* **Problem description**
Please rewrite the part of the mailing-list message that opens with the words "RFR (XS): 7045751" and closes with "is also complete?", changing "requesting thread" to "calling thread".

RFR (XS): 7045751 G1: +ExplicitGCInvokesConcurrent causes excessive single region evacuation pauses
John Cuthbertson
john.cuthbertson at oracle.com
Mon Jun 13 19:00:00 UTC 2011
Hi Ramki,
Using code similar to CMS, the requesting thread is blocked until the #
of full collections completed is incremented and the FullGCCount_lock is
notified. This takes place at the very end of the marking cycle - after
cleanup and and after clearing the next mark bitmap.
JohnC
On 06/13/11 11:15, Y. Srinivas Ramakrishna wrote:
> Looks good. One question: we return when the marking cycle is
> complete, or when the marking cycle _and_ the succeeding
> concurrent clean-up is also complete?
>
> - ramki
>
> On 6/13/2011 10:16 AM, John Cuthbertson wrote:
>> Hi Everyone,
>>
>> Can I have a couple of volunteers look of the small fix for this CR?

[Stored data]
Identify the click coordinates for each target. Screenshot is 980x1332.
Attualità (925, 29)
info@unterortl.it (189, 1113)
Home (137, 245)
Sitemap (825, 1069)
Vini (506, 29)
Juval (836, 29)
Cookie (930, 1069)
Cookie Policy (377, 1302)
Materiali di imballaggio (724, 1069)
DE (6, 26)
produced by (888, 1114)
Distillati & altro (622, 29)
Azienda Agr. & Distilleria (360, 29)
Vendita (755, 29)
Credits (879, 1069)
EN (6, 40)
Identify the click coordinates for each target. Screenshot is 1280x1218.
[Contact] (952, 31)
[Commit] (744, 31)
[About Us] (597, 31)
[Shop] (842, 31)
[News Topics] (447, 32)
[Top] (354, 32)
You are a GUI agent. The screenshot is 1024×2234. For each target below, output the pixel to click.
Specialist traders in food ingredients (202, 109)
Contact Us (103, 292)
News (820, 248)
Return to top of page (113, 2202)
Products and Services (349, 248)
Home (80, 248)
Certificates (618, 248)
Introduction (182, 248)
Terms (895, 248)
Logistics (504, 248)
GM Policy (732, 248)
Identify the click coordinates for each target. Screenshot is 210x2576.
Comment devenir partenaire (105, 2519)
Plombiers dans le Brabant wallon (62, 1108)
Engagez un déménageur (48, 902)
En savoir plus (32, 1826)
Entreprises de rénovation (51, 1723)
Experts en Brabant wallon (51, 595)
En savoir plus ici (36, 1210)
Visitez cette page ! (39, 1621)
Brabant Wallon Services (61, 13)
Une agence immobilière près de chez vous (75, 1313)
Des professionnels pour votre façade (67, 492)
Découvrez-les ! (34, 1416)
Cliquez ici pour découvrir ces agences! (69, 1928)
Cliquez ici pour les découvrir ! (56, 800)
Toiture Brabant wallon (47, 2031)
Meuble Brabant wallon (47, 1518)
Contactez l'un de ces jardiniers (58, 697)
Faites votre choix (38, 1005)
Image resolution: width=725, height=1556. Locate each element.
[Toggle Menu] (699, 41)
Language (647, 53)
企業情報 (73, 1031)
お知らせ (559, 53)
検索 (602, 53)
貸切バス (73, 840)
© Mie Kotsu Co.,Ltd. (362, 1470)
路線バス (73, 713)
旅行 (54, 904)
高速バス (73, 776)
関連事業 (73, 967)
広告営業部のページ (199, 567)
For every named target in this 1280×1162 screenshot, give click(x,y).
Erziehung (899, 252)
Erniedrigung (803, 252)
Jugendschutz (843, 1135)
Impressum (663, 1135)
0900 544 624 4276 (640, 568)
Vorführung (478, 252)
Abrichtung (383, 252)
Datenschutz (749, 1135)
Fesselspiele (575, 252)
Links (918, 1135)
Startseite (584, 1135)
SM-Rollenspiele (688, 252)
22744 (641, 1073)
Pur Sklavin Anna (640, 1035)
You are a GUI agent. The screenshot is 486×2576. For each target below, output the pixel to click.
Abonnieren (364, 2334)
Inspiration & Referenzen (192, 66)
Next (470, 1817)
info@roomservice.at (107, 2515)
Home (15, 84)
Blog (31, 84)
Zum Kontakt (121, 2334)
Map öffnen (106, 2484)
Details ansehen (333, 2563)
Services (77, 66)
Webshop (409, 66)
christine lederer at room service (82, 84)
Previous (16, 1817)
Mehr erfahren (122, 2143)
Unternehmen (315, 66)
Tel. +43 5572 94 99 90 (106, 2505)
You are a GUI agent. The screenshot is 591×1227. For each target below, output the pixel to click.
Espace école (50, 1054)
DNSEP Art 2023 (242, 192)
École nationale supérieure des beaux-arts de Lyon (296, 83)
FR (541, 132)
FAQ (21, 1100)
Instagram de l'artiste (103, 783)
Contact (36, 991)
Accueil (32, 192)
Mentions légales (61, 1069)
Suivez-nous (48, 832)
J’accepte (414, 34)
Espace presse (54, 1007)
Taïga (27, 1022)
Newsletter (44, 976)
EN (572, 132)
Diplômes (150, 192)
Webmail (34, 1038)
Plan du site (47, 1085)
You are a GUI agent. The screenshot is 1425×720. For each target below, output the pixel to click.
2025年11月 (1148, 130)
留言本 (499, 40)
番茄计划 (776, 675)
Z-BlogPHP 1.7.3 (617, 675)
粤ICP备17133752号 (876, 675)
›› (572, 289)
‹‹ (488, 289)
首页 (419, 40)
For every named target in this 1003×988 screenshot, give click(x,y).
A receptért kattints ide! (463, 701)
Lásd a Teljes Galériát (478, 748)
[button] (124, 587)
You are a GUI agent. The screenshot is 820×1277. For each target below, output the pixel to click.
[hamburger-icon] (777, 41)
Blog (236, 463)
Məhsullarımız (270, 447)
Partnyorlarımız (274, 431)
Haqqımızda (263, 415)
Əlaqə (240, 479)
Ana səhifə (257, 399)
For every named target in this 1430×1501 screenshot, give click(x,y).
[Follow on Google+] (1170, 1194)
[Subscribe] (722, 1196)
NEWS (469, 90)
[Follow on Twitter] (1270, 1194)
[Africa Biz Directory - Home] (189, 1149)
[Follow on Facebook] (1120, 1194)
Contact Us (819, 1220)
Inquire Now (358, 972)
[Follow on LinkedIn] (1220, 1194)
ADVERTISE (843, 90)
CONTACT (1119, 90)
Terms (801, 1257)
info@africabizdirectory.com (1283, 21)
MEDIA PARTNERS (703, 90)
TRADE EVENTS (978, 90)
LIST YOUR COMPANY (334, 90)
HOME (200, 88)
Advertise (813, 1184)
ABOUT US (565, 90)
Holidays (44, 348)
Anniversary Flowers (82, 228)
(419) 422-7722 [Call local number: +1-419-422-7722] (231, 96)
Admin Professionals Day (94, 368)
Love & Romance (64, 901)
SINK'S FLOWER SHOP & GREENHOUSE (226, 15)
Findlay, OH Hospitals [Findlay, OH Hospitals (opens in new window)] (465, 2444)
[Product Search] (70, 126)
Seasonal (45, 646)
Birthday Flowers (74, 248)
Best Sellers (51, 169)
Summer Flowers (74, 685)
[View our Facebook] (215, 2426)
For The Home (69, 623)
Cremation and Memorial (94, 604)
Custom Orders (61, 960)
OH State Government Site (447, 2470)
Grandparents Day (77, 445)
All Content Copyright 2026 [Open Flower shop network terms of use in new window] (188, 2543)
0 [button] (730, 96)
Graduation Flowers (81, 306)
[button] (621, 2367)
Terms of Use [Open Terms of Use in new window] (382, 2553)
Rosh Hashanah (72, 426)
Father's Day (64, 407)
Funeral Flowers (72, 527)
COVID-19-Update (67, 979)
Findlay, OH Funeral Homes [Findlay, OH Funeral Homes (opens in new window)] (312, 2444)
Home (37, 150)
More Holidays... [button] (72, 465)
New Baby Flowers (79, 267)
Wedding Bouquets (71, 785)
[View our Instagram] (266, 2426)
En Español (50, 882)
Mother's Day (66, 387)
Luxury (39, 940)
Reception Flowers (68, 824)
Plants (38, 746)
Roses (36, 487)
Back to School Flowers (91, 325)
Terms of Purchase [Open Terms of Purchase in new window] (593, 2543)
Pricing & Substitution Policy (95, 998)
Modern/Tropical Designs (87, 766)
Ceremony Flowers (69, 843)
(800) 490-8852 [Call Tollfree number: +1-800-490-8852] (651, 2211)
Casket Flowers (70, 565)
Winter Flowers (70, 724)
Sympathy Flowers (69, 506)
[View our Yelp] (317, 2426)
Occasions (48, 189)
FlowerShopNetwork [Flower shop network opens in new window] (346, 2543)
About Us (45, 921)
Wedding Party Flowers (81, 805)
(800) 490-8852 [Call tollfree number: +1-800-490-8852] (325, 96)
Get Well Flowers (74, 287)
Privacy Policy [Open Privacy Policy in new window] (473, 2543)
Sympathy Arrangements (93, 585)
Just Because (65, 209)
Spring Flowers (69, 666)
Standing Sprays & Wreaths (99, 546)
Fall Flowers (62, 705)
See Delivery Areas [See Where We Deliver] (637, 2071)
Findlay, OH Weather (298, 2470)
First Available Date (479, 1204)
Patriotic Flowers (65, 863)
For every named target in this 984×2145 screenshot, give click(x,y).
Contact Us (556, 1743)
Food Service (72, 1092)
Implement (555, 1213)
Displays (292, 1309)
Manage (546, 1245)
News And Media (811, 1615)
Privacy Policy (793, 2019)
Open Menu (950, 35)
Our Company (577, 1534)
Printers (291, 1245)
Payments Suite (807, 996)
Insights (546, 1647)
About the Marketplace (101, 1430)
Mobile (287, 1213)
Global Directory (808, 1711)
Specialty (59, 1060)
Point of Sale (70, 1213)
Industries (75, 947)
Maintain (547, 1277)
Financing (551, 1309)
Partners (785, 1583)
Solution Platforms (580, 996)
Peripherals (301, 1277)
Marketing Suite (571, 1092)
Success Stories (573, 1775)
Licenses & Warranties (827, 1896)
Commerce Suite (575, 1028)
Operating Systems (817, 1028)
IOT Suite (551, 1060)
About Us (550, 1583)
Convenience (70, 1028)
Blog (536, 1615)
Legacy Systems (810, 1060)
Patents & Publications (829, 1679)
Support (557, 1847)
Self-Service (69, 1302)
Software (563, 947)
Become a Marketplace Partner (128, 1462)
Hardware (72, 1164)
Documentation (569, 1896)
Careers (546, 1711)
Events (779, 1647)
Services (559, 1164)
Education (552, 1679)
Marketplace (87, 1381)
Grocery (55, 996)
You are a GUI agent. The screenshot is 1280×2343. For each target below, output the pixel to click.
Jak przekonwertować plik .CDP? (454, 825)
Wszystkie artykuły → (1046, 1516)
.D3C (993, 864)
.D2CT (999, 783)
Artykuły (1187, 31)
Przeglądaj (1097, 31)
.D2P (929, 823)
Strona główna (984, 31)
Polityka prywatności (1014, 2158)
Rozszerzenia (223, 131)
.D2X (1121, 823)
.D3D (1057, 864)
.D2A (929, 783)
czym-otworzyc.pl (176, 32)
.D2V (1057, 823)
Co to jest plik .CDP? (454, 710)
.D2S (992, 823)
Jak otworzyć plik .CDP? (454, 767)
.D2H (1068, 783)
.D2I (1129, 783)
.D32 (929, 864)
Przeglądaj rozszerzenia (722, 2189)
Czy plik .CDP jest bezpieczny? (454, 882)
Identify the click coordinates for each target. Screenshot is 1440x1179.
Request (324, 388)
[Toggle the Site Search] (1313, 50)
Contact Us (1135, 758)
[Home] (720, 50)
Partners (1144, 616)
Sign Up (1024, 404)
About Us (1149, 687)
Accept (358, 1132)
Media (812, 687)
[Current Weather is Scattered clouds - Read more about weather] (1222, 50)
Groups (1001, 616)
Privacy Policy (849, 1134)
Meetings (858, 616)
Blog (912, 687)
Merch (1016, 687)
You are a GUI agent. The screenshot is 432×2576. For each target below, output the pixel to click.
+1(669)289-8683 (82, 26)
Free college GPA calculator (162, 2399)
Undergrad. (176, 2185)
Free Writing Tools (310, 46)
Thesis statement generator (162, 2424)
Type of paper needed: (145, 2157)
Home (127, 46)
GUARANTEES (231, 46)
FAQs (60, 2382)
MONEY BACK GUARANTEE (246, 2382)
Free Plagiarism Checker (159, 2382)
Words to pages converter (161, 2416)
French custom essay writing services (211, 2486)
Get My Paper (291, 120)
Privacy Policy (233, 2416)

* **Solution to this task**
RFR (XS): 7045751 G1: +ExplicitGCInvokesConcurrent causes excessive single region evacuation pauses
John Cuthbertson
john.cuthbertson at oracle.com
Mon Jun 13 19:00:00 UTC 2011
Hi Ramki,
Using code similar to CMS, the calling thread is blocked until the #
of full collections completed is incremented and the FullGCCount_lock is
notified. This takes place at the very end of the marking cycle - after
cleanup and and after clearing the next mark bitmap.
JohnC
On 06/13/11 11:15, Y. Srinivas Ramakrishna wrote:
> Looks good. One question: we return when the marking cycle is
> complete, or when the marking cycle _and_ the succeeding
> concurrent clean-up is also complete?